Selective Base-Catalyzed Isomerization of Glucose to Fructose
Supporting Information
Selective Base-Catalyzed Isomerization of Glucose to Fructose Chi Liu, Jack M. Carraher, Jordan L. Swedberg, Caitlyn R. Herndon, Chelsea N. Fleitman, Jean-Philippe Tessonnier* Department of Chemical & Biological Engineering, Iowa State University, Ames, Iowa 50011, United States. NSF Engineering Research Center for Biorenewable Chemicals (CBiRC), Ames, Iowa 50011, United States.
* Author to whom correspondence should be addressed: [email protected] Experimental methods Isomerization experiments were carried out in 5 ml thick-walled glass reactors (Chemglass Life Sciences) heated with a digital stirring hotplate (IKA RCT) equipped with an aluminum pie-block system (Chemglass Life Sciences). The PT1000 thermocouple that controls the heating plate was placed in a reaction vial containing 5 ml silicon oil, near the other reaction vials. In a typical experiment, 500 mg +/2 mg D-Glucose (≥99.5% Sigma-Aldrich MO, USA), a V-shaped stir bar, and 5 ml of an aqueous solution containing the amine catalyst (NR3:glucose molar ratio of 2, 5, 10, 20, 30%) were added to the glass reactor and sealed. The glucose concentration in the solution was kept constant at 10% (w/w) for all the experiments. The reactor was then placed in the pre-heated pie-block and heated for a specific time. The reaction was quenched by placing the reactor in an ice bath and the reactor was later stored in a freezer until analysis. All the catalysts were purchased from Sigma-Aldrich: Morpholine (≥99%), Piperazine (99%), Ethylenediamine (≥99.5%), Triethylamine (≥99%), Piperidine (99%), and Pyrrolidine (99.5%). Sample analysis was performed using a Waters Acquity H-Class ultra-performance liquid chromatograph (UPLC) equipped with photodiode array (PDA) and evaporative light scattering (ELS) detectors.
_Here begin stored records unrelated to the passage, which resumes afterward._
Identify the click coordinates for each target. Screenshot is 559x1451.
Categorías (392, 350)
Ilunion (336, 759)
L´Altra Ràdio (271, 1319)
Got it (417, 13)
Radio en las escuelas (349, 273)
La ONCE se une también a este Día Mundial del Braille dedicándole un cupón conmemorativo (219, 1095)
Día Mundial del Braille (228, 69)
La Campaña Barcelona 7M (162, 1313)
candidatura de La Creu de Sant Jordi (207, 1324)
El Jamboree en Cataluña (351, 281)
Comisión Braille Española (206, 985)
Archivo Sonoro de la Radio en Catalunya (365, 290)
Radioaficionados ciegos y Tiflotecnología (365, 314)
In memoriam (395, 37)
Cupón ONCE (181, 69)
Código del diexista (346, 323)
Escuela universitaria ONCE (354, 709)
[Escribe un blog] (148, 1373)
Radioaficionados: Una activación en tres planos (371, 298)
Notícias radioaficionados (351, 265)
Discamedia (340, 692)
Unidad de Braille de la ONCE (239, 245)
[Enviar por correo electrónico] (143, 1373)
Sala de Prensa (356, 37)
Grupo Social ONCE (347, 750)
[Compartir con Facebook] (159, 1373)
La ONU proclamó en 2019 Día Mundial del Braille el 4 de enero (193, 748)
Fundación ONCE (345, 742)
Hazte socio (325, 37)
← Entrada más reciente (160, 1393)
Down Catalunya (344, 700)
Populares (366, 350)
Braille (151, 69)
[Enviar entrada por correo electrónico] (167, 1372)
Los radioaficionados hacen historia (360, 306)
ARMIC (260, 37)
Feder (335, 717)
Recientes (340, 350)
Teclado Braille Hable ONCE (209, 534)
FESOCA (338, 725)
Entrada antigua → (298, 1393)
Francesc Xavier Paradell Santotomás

Glucose, fructose, and mannose were analyzed with a Waters UPLC BEH Amide 1.7 μm (2.1 x 100 mm) column. Solutions were allowed to warm up to room temperature and were then diluted with appropriate amounts (typically 20 fold) of a 50:50 acetonitrile:water mixture before injection. A mobile phase gradient based on mixtures of 0.2 v/v% of TEA in Acetonitrile and 0.2 v/v% of TEA in Water was used to achieve a good separation of all the reactants and products. UV spectra were taken with a Varian Cary 50 Bio UV-Vis Spectrophotometer using Far UV quartz cells purchased from Spectrocell (Oreland, PA). The spectra are background corrected using DI water as a reference. 1
H NMR spectra were obtained with a Bruker AVIII-600 (600 MHz, rd = 1 s, NS = 32) and analyzed with MestReNova version 8.1 software.
Page 1 of 7
Figure S1. Detailled catalytic results for the amine-catalyzed isomerization of glucose to fructose
Figure S1 summarizes the results presented in Table 1. The catalytic tests were performed with a 10% (w/w) glucose/water solution, 10 mol.% N relative to glucose, 100 °C, 30 min. The amines were ranked by increasing basicity, from morpholine (pKa 8.4) to pyrrolidine (pKa 11.3). The pKa values are reported on the graph for easier comparison. Each experiment was repeated at least 3 times. Figure S1 shows the average conversion, selectivity, and yield for each amine. The error bars represent the standard error of the mean (the detailed method can be found at http://www.ncsu.edu/labwrite/res/gt/gt-stat-home.html ). Some of the error bars are very small, thus difficult to see on the graph.
Page 2 of 7
Figure S2. 1H NMR spectrum of the reacted solution after purification with activated carbon
Catalytic test performed with a 10% (w/w) glucose/D2O solution using 10 mol.% triethylamine as a catalyst. The reaction was carried out for 20 min at 100 °C. The solution was mixed after reaction with 5 wt.% of Darco® KB-G activated carbon, stirred for 1 h, filtered, and analyzed by 1H NMR. The chemical shifts in Figure S2 are consistent with glucose, fructose, and triethylamine. The relative integration of -CH2- and -CH3 signals (2:3) from triethylamine indicates that the catalyst has not undergone chemical transformation in a browning reaction. Other byproducts were not detected, thus confirming that their relative concentration was below the detection limit of this technique.
Page 3 of 7
Figure S3. UV-vis difference spectra of reacted solutions utilizing different organic bases
Catalytic test performed with a 10% (w/w) glucose/H2O solution using 10 mol.% N relative to glucose with morpholine, piperazine, piperidine, pyrrolidine, triethylamine, and ethylenediamine as catalysts. Aliquots of reaction solutions were collected before reaction and diluted 10-fold for acquisition of UV-vis spectra. After 30 min at 100 °C, reaction solutions were diluted 100-fold with H2O, and UV-vis spectra acquired. The path length for acquisition of UV-vis spectra was 1 cm. The red-shift in absorbance maxima observed with secondary amines is inversely related to pKa, and is consistent with the browning reaction requiring deprotonated amine. However, even the most extreme shift observed with secondary amines (morpholine) appears more closely related to the thermal degradation observed with triethylamine than browning with ethylenediamine.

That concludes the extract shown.